The first simply allocates space for a m x n matrix. It seems
that the spec should be

/*@
@ requires m > 0 && n >0 ;
@ assigns \result;
@ ensures \valid(\result) && (\forall int i;
@   0<= i < m  ==>  \valid(\result+i*n + (0..n-1)));
*/

I've annotated the program as follows:

double** allocM (int m,int n)
{
int  i = 0;
double** p;
p= malloc(m *sizeof(double *));

/*@ assert \valid(p+ (0..m-1)); */

if (p == NULL)
{
printf("out of memory\n");
return NULL;
}

/*@  loop invariant \forall int k;
@ 0 <= k < i <=m ==> \valid(p+k*n+ (0..n-1));
@ loop variant  m-i;
@ */

for (i = 0; i<m;i++)
{

if (i < 0) break;

/*@ assert 0 <= i <= m; */
(p)[i] = malloc(n * sizeof(double *));
/*@ assert \valid(p+i*n+(0..n-1)); */
if((p)[i] == NULL)
{
return NULL;
}
}
return p;
}

==================================
The first question I have is this the right way to use
\valid in this context.

☆ ☆ ☆ ☆

Your goal:
Please say whether each statement below agrees with the matrix allocation text above, answering yes or no and quoting the words of the text that decide it. 1. The proposed spec requires both m and n to be greater than zero. 2. If the first allocation of p fails, the function prints "out of memory" before returning NULL. 3. The proposed spec says the function assigns \nothing.

☆ ☆ ☆ ☆

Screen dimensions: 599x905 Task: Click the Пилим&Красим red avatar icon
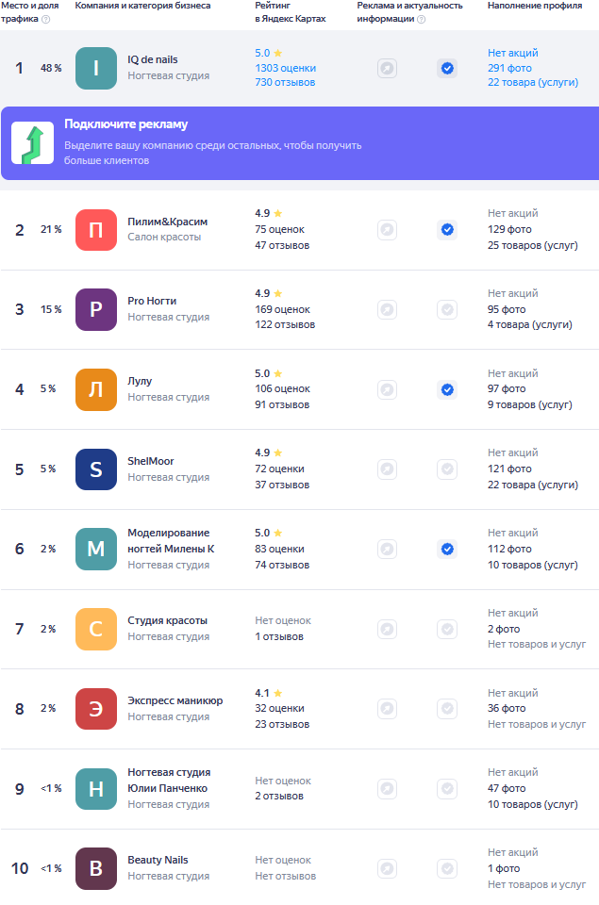click(x=95, y=229)

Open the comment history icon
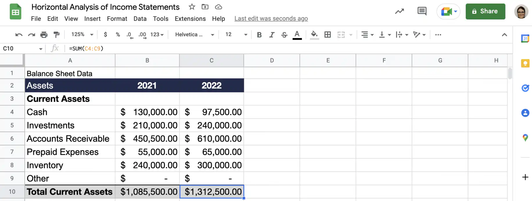pyautogui.click(x=422, y=11)
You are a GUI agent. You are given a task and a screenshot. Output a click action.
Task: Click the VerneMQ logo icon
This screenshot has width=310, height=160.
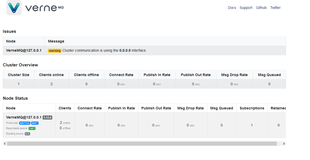[x=14, y=8]
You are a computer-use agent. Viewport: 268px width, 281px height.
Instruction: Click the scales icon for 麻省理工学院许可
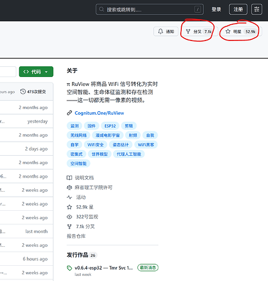coord(69,188)
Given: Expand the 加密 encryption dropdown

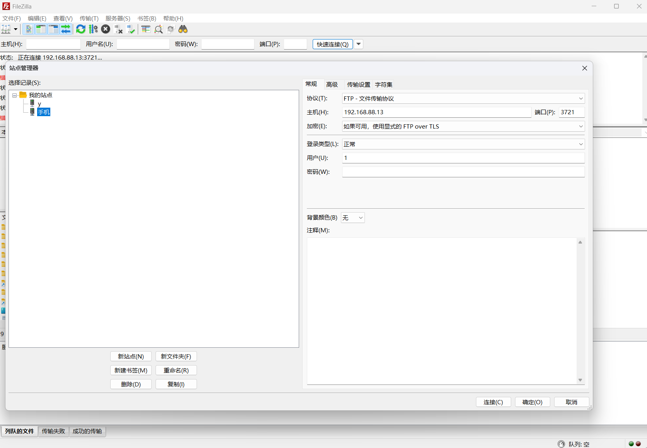Looking at the screenshot, I should pyautogui.click(x=463, y=127).
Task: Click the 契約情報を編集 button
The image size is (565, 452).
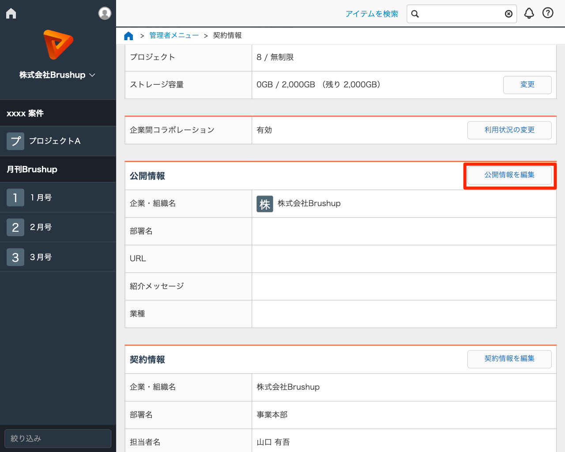Action: 509,359
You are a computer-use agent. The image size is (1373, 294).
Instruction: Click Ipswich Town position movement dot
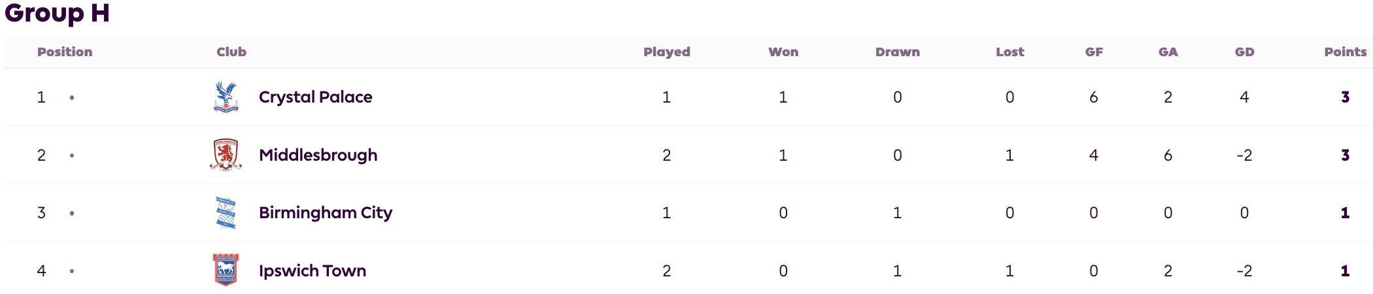point(72,271)
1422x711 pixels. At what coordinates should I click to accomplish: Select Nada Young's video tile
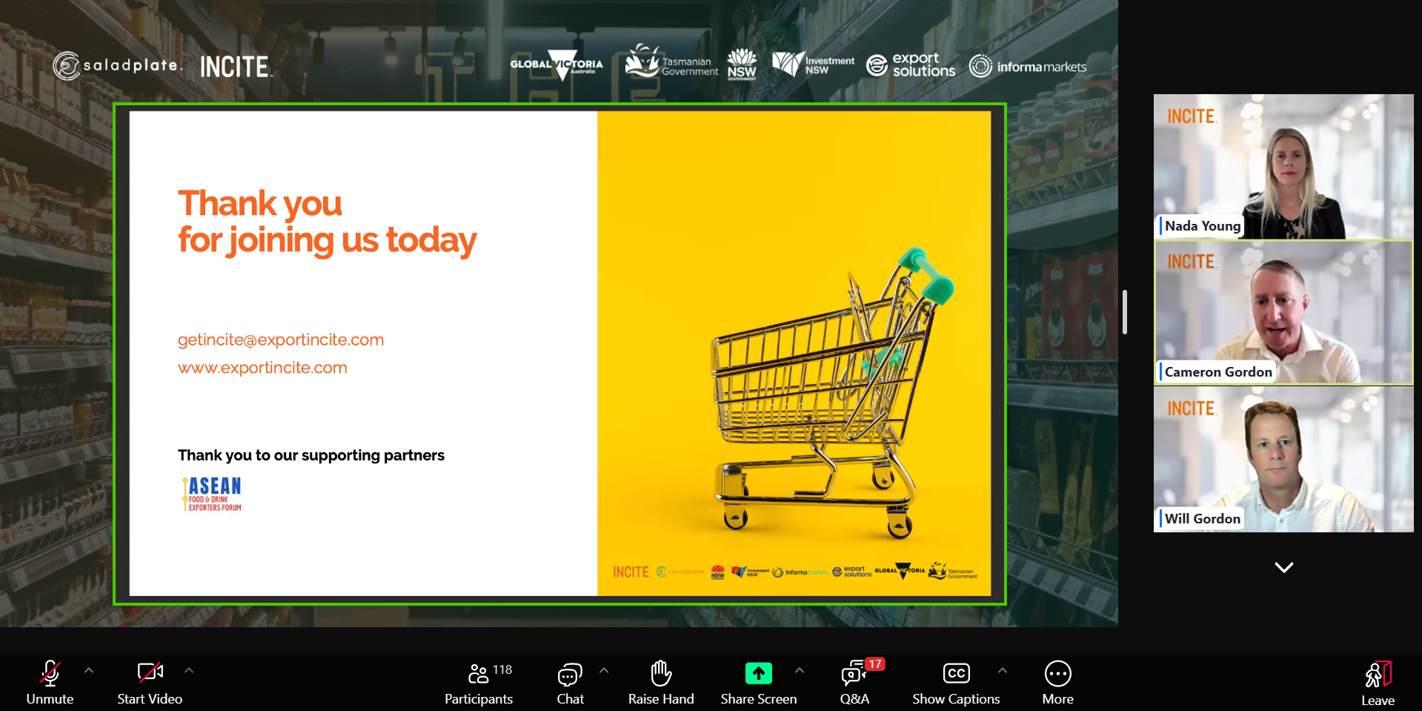(x=1283, y=166)
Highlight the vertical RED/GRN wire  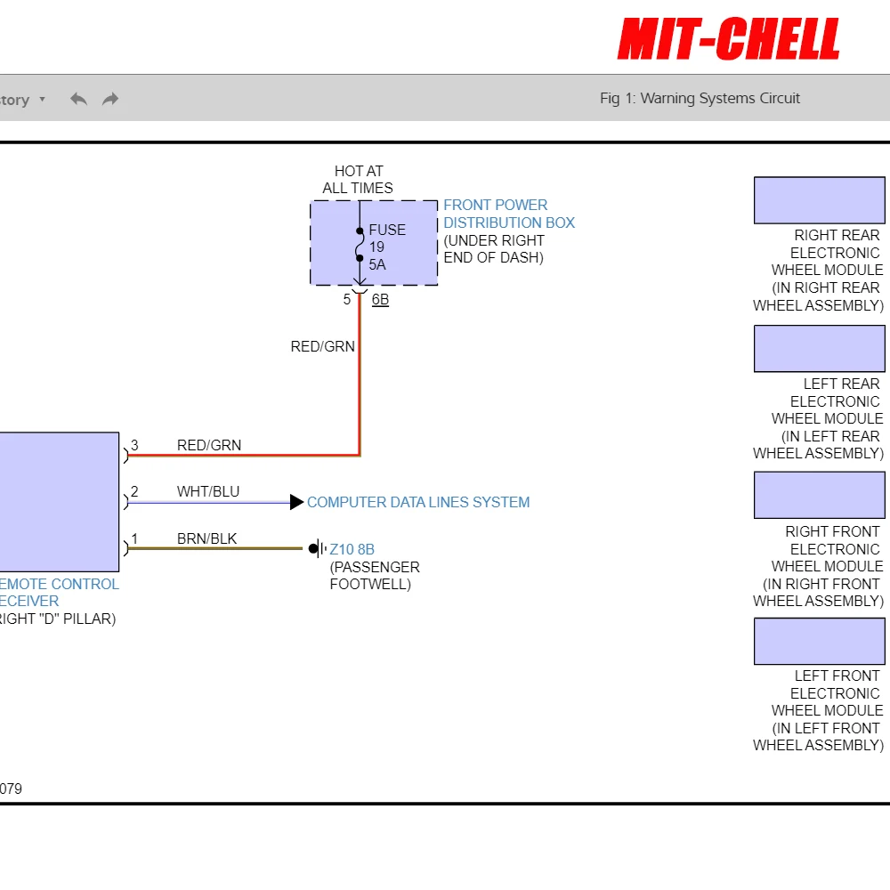click(360, 375)
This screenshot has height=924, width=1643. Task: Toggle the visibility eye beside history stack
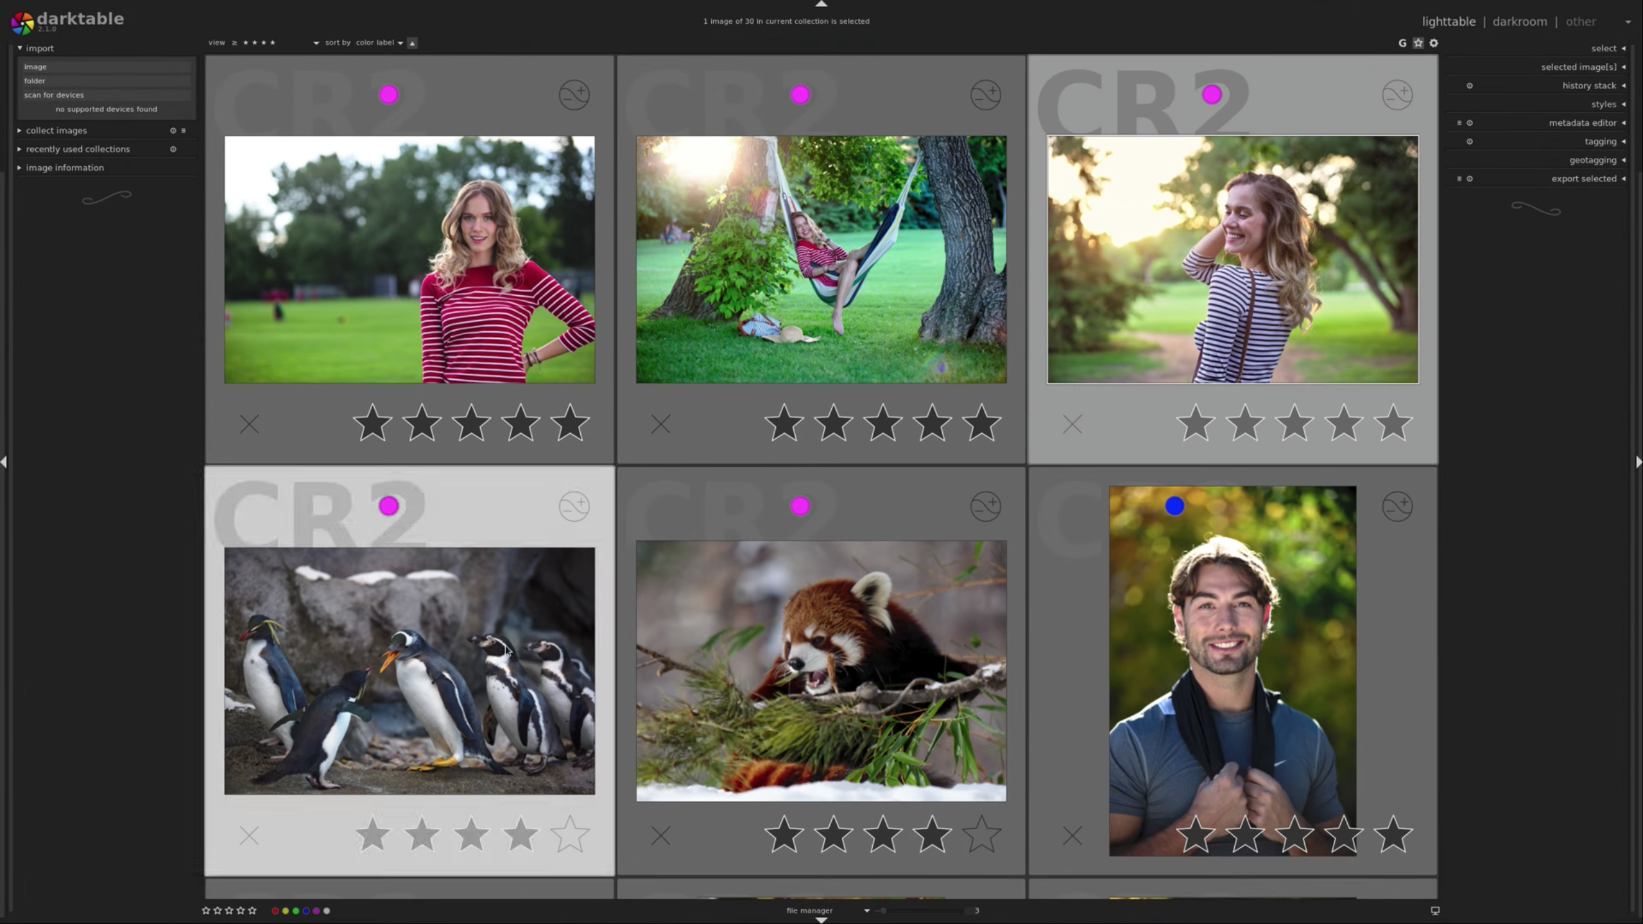[1470, 85]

☆ ☆ ☆ ☆

Reply to the task:
1. Yes: "requires m > 0 && n >0 ;"
2. Yes: "printf("out of memory\n");"
3. No: "assigns \result;"